Dalam tradisi Islam, zaitun memiliki tempat yang istimewa. Selain disebutkan dalam Surah At-Tin, zaitun juga disebut dalam surah lain seperti Surah Al-Mu'minun ayat 20: "dan pohon zaitun yang tumbuh di gunung Sinai, yang menghasilkan minyak, dan menjadi lauk bagi orang-orang yang makan." Ayat ini mempertegas manfaat zaitun yang tidak hanya sebagai buah, tetapi juga sumber minyak yang berharga dan makanan pokok bagi sebagian masyarakat. Penggunaan minyak zaitun untuk lampu di tempat-tempat ibadah, seperti yang disebutkan dalam Al-Qur'an (QS An-Nur: 35) sebagai "minyak dari pohon yang diberkahi, (yaitu) pohon zaitun yang tidak di timur dan tidak pula di barat, yang minyaknya (hampir) menerangi, walaupun tidak disentuh api," semakin menunjukkan kesakralan dan keberkahannya.
Minyak zaitun disebutkan sebagai salah satu bahan alami yang memiliki khasiat penyembuhan. Dalam beberapa riwayat, minyak zaitun juga digunakan untuk mengobati luka atau penyakit kulit. Keberkahannya yang tersirat dalam ayat-ayat Al-Qur'an menginspirasi umat Muslim untuk mengonsumsi dan memanfaatkan buah zaitun serta minyaknya. Hal ini juga mendorong penelitian lebih lanjut mengenai manfaat kesehatan dari zaitun, yang kini semakin banyak dibuktikan oleh sains modern.
Surah At-Tin merupakan permulaan yang kuat dengan sumpah atas dua tempat penting: buah zaitun dan Gunung Tursina (Sinai), tempat Nabi Musa menerima wahyu. Sumpah ini menunjukkan betapa pentingnya kedua hal tersebut di mata Allah SWT. Buah zaitun melambangkan kesuburan, kemakmuran, dan berkah ilahi. Sementara itu, Gunung Tursina melambangkan tempat wahyu dan petunjuk spiritual yang diturunkan kepada para nabi. Kombinasi keduanya dalam sumpah Allah SWT menegaskan pentingnya keseimbangan antara kehidupan duniawi yang diberkahi (melalui hasil bumi seperti zaitun) dan pencarian kebenaran spiritual.
Allah SWT kemudian melanjutkan surah ini dengan menyebutkan penciptaan manusia dalam bentuk yang sebaik-baiknya, dan diturunkannya para rasul untuk membimbing manusia. Puncak dari surah ini adalah penegasan bahwa Allah adalah hakim yang paling adil. Pengingat tentang keadilan ilahi ini datang setelah Allah bersumpah atas simbol-simbol keberkahan dan petunjuk. Hal ini seolah mengingatkan kita bahwa setiap rezeki dan petunjuk yang diberikan, termasuk anugerah buah zaitun, adalah ujian. Bagaimana kita memanfaatkan, mensyukuri, dan menjalani hidup berdasarkan petunjuk-Nya akan menjadi penentu balasan kita kelak.

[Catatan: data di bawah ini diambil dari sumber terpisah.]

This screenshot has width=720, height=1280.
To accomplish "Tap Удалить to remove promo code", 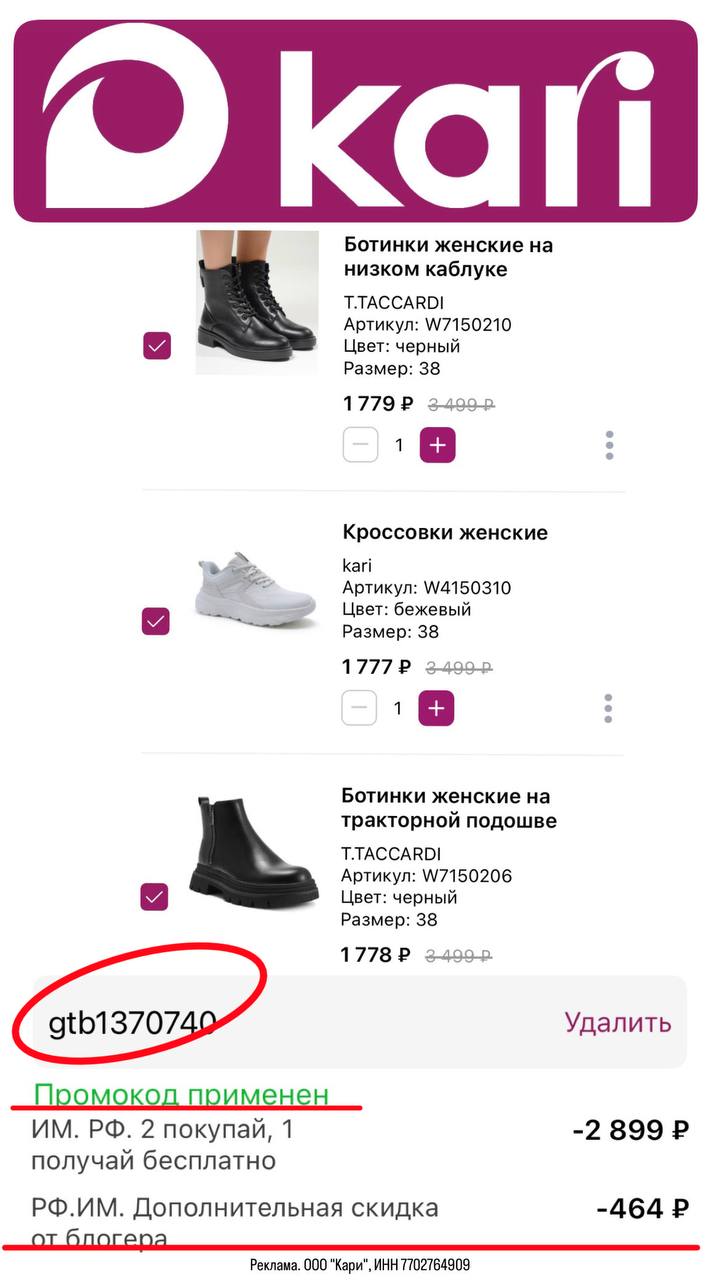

Dalam kehidupan modern, buah zaitun dan minyaknya telah mendunia. Kehadirannya di meja makan, baik sebagai buah olahan, topping pizza, salad, maupun sebagai minyak untuk memasak dan berdressing, menunjukkan betapa buah ini telah menjadi bagian tak terpisahkan dari gaya hidup sehat. Namun, bagi seorang Muslim, mengonsumsi zaitun seharusnya tidak hanya sekadar memenuhi kebutuhan gizi, tetapi juga menjadi momen refleksi.

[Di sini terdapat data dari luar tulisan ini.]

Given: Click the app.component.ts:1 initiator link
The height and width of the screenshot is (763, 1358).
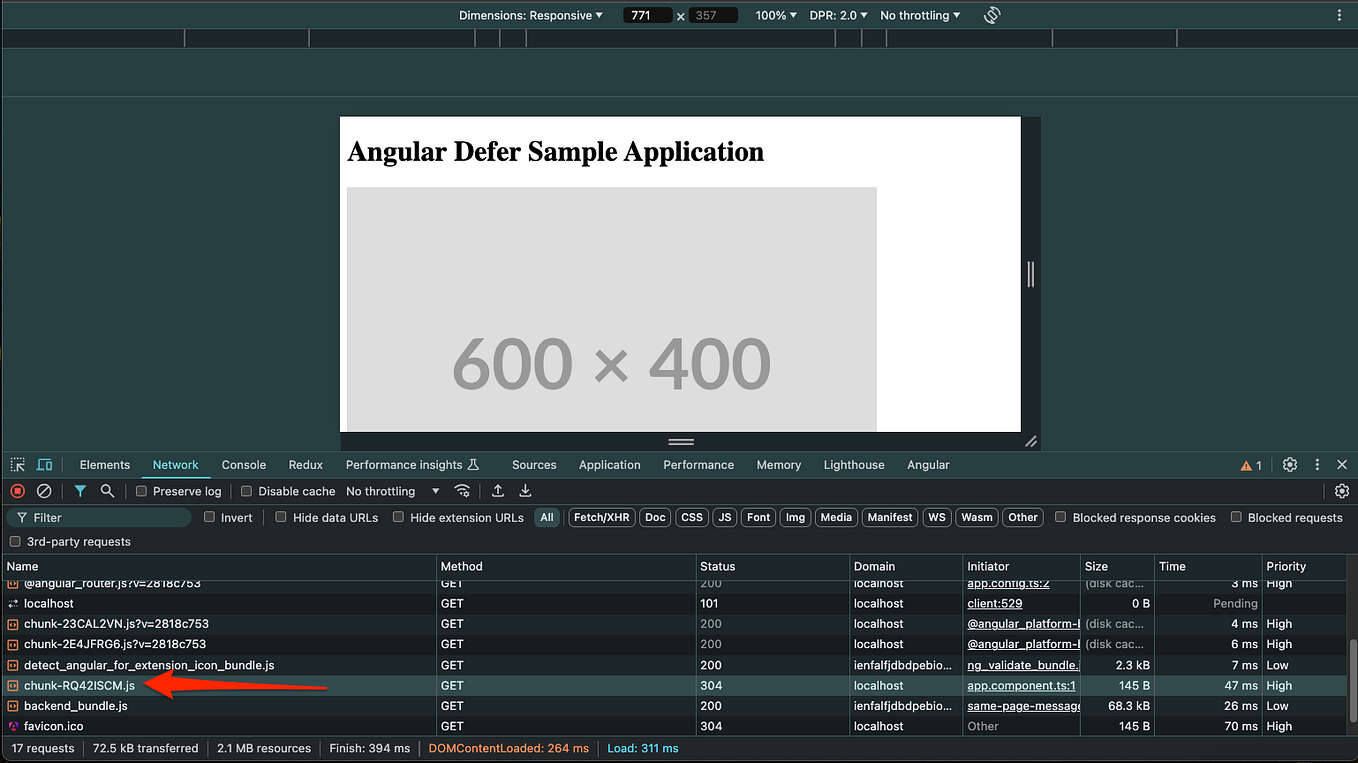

Setiap kali kita memandang atau mengonsumsi zaitun, kita diajak untuk merenungkan ayat-ayat Allah dalam Surah At-Tin dan surah lainnya. Kita diingatkan akan kebesaran Sang Pencipta yang telah menciptakan segala sesuatu dengan sempurna, termasuk buah yang penuh berkah ini. Kita juga diingatkan untuk senantiasa bersyukur atas segala nikmat yang diberikan, memanfaatkan rezeki dengan bijak, dan berusaha hidup sesuai dengan tuntunan-Nya. Dengan demikian, buah zaitun bukan hanya menjadi makanan, tetapi juga menjadi sarana untuk mendekatkan diri kepada Allah SWT, memperdalam pemahaman akan firman-Nya, dan meningkatkan kualitas spiritualitas kita.